Dal lato delle professionalità di settore, in questo contesto, secondo una rielaborazione di Talents Venture su dati Eurostat, si registra una mancanza di 236’000 figure ICT in Italia rispetto alla media europea di occupati nel settore. Diventa sempre più centrale il ruolo del CISO (la figura responsabile della strategia e della gestione della sicurezza informatica a livello aziendale) e, più in generale, l’investimento nella formazione certificata in ambito cyber anche per le figure apicali non tecniche.
Dati che se analizzati possono sicuramente indicarci una strada da percorrere, come ha dichiarato Antonio Capobianco, CEO di Fata Informatica, azienda italiana con sede a Roma, organismo di certificazione del personale accreditato da Accredia:
“I dati di gennaio confermano una tendenza che osserviamo da tempo: gli attacchi crescono in frequenza e sofisticazione, ma la vera emergenza resta la carenza di professionisti in grado di gestirli. Il CISO non è più una figura opzionale. Per questo abbiamo sviluppato un percorso di certificazione accreditato Accredia, conforme agli standard UNI, che certifica le competenze in ambito sicurezza con riconoscimento nazionale e internazionale.”

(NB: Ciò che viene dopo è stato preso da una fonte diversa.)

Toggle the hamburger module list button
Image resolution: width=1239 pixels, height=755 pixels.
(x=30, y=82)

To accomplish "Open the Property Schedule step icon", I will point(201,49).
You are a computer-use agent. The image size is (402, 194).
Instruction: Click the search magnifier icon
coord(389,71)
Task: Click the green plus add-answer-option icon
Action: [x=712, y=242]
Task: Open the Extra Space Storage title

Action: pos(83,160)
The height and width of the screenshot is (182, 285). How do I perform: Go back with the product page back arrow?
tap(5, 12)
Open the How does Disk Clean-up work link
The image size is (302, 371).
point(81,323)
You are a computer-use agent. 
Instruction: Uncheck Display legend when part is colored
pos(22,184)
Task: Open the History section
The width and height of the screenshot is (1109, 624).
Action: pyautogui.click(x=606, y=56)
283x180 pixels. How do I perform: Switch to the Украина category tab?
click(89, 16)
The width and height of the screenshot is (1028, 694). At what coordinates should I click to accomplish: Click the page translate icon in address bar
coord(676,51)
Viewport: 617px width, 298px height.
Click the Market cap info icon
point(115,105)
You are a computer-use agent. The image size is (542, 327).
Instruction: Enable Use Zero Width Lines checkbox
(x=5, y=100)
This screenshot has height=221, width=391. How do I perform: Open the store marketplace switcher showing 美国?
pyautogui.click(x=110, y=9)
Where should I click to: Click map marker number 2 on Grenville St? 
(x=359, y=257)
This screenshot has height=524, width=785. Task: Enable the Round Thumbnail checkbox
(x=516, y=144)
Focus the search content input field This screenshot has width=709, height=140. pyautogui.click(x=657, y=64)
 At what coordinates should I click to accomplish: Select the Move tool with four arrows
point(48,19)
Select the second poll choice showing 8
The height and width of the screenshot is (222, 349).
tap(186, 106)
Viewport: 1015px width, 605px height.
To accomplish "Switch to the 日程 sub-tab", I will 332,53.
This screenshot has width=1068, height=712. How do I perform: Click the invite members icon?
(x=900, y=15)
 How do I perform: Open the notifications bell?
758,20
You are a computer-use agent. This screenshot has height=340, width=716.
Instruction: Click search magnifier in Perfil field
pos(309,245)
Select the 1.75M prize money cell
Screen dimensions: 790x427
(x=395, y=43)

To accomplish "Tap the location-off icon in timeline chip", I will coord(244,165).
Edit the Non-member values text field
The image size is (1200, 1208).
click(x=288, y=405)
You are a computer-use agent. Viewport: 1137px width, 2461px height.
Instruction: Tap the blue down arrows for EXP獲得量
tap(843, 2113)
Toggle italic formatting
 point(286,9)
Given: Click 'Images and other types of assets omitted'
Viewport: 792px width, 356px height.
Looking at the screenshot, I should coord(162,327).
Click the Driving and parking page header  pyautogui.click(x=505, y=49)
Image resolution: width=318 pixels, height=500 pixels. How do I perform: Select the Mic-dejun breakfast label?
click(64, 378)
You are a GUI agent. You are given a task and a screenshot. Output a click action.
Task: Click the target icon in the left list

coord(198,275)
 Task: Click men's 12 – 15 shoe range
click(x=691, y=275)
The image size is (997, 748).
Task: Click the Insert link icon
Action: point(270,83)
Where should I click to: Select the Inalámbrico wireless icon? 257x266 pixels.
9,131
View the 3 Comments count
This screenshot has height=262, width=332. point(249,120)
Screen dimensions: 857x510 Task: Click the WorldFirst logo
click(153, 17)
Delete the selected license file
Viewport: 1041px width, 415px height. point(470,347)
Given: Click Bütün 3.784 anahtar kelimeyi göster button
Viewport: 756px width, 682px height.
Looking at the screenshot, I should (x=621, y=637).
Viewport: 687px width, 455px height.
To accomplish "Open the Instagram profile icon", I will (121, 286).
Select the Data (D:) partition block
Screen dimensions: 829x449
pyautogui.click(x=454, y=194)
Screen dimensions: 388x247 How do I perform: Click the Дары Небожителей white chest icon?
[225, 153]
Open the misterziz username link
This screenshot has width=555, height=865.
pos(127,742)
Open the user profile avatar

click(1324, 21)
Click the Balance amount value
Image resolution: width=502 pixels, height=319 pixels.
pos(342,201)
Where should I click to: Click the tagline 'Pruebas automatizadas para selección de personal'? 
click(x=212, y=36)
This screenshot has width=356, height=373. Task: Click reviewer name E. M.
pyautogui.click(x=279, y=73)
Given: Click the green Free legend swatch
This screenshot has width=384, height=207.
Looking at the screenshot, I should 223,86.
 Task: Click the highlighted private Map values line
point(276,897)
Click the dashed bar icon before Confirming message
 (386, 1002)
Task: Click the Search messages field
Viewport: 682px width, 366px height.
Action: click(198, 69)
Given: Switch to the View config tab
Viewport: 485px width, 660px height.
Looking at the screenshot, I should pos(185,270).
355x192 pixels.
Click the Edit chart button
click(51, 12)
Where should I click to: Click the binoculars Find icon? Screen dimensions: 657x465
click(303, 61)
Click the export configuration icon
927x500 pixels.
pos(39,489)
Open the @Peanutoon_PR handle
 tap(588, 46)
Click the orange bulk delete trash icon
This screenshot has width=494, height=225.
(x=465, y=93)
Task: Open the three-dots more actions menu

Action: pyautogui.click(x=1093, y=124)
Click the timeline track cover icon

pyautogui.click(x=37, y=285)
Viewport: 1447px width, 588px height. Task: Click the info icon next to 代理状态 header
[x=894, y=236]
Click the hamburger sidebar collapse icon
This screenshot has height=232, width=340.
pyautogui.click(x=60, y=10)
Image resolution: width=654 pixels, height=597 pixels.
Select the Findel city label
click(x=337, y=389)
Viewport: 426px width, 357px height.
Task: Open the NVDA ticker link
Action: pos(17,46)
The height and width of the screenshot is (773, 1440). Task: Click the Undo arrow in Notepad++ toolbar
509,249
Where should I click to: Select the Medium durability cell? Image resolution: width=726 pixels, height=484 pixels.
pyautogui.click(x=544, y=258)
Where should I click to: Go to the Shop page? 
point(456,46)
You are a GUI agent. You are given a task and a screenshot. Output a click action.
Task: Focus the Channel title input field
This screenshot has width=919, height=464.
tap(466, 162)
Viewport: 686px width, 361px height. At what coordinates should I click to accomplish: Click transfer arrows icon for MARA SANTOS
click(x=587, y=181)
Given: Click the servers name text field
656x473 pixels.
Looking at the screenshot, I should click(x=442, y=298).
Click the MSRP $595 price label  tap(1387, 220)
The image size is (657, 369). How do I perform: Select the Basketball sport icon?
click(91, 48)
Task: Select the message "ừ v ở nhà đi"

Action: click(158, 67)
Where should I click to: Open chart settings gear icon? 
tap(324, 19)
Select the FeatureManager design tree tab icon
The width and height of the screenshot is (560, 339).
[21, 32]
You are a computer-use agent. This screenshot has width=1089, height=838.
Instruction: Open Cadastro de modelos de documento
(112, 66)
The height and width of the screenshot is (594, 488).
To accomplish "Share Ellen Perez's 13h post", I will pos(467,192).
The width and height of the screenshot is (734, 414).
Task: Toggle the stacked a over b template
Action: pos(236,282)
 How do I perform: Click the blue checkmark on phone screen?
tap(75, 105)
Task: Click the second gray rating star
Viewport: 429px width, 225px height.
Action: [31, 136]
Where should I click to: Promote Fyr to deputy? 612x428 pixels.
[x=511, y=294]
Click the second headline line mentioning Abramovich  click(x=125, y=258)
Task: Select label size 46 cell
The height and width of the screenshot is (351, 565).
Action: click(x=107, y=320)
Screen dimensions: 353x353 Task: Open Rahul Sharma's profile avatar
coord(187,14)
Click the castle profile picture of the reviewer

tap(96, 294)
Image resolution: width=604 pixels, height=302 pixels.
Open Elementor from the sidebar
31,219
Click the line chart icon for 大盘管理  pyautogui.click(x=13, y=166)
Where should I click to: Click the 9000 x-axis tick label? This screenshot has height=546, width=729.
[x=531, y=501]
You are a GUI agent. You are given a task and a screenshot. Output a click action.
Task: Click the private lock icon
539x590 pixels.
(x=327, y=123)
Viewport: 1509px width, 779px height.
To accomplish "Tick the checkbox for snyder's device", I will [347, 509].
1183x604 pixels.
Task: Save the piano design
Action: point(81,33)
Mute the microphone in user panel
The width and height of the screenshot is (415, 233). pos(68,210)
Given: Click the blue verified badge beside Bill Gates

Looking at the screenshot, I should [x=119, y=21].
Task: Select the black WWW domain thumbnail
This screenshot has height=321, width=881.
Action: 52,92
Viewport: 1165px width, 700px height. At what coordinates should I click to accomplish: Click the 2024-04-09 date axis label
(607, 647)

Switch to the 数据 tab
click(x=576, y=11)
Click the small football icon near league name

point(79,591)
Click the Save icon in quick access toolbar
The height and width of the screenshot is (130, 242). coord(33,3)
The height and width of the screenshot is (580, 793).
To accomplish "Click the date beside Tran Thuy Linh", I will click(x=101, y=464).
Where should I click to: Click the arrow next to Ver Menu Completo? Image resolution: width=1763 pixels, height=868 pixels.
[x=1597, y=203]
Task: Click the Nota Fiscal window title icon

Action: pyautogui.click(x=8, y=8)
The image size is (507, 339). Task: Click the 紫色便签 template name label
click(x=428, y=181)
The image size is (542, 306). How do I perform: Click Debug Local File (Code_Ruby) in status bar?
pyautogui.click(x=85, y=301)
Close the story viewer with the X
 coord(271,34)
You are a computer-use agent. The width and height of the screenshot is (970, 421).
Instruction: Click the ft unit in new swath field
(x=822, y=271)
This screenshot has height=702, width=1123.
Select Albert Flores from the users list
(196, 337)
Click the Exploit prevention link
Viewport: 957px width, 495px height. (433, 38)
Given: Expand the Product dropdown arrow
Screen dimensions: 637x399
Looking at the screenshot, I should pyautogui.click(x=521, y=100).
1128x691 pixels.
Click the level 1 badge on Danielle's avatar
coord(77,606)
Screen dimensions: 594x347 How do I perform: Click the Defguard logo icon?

La gestione di migliaia di eventi e incidenti, l’adeguamento a nuovi obblighi normativi e l’integrazione di tecnologie come l’intelligenza artificiale richiedono infatti competenze in grado di connettere sicurezza, governance e continuità operativa. Percorsi strutturati di formazione e certificazione, come evidenziato anche da iniziative promosse sia da associazioni di settore che da organismi di certificazione accreditati a livello nazionale e internazionale, consentono di sviluppare capacità di valutazione del rischio, gestione della compliance e comunicazione strategica tra funzioni IT e vertici aziendali, rafforzando la resilienza organizzativa in uno scenario di minaccia sempre più pervasivo e trasversale.